O pequeno produtor Renato Andreatta, primo distante do prefeito Jandir, não teve a mesma sorte. Ele tirava diariamente 10 litros de leite. Seu rebanho era de apenas seis cabeças de gado e quatro suínos. Levou sete anos para conseguir formá-lo e apenas alguns minutos até todos os animais serem abatidos. Das seis vacas, somente três já estavam produzindo. “Eu tentei conversar, porque o meu gado estava sadio. Mas eles disseram que não tinha jeito, que tinham encontrado a doença nas vacas do vizinho”, diz.

Na quarta-feira 6, o governador petista Olívio Dutra e o secretário da Agricultura, José Hoffmann, estiveram em Jóia por algumas horas. Na saída, passaram por uma das 40 barreiras que cercam a cidade. “Acho que é o caso de limpar os cascos antes de sair”, disse o governador.

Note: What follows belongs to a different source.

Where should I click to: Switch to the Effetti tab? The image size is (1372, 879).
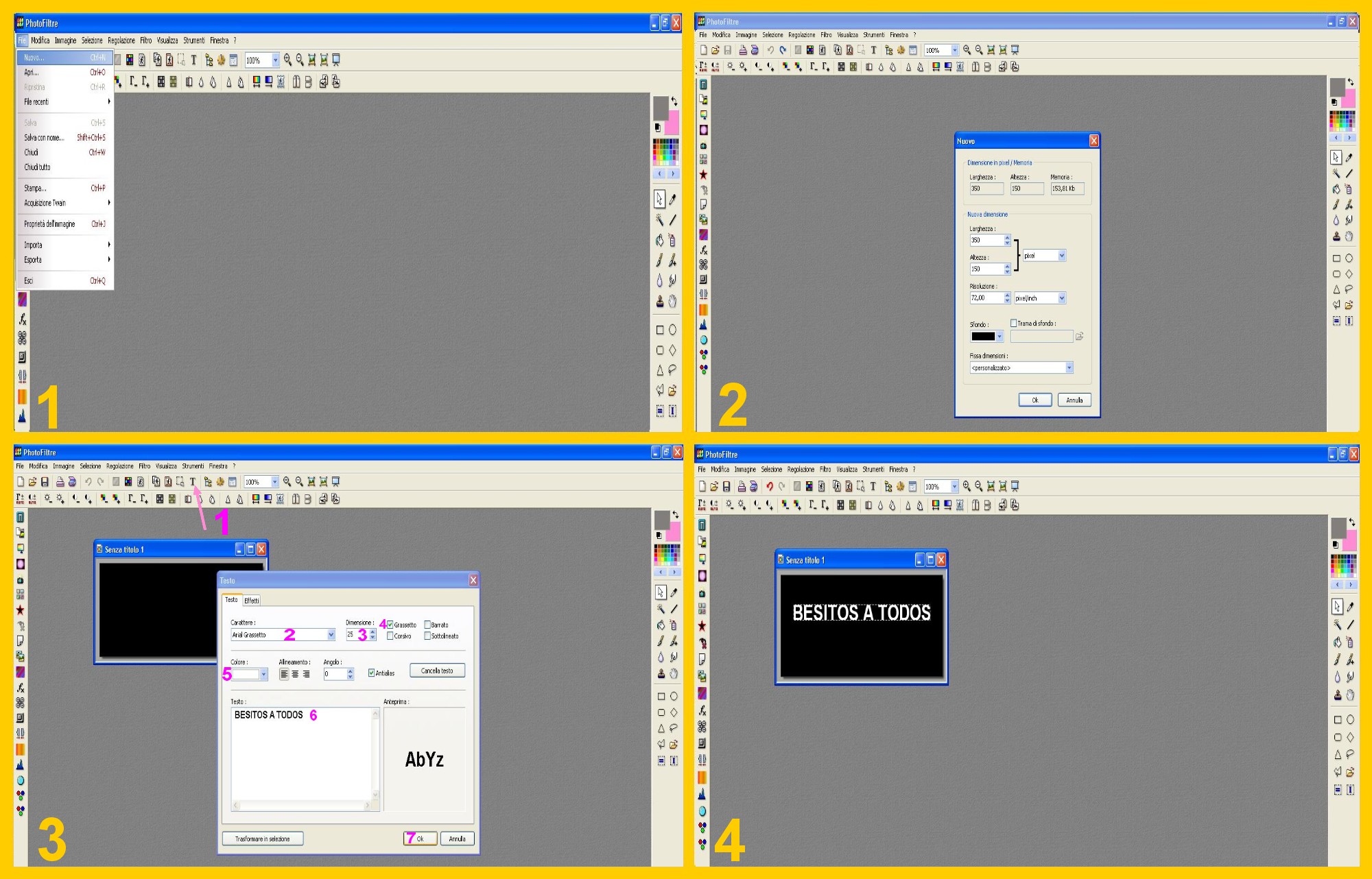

Foram anunciar as primeiras indenizações para as famílias que tiveram gado abatido. E ainda outras medidas, como o fornecimento gratuito de sementes para a safra de milho, máquinas e tratores para atender aos agricultores e linhas de crédito. O pagamento da indenização pela renda que está deixando de entrar é mais complicado. Ao que parece, dificilmente os produtores vão ver a cor desse dinheiro. O governo estadual diz esperar que o Ministério da Agricultura pague – e o Ministério já demonstrou não estar disposto a fazê-lo. É um dos vários episódios na troca de acusações entre Dutra e o ministro Pratini de Moraes, adversário do governador na política regional e possível candidato do PPB nas próximas eleições estaduais.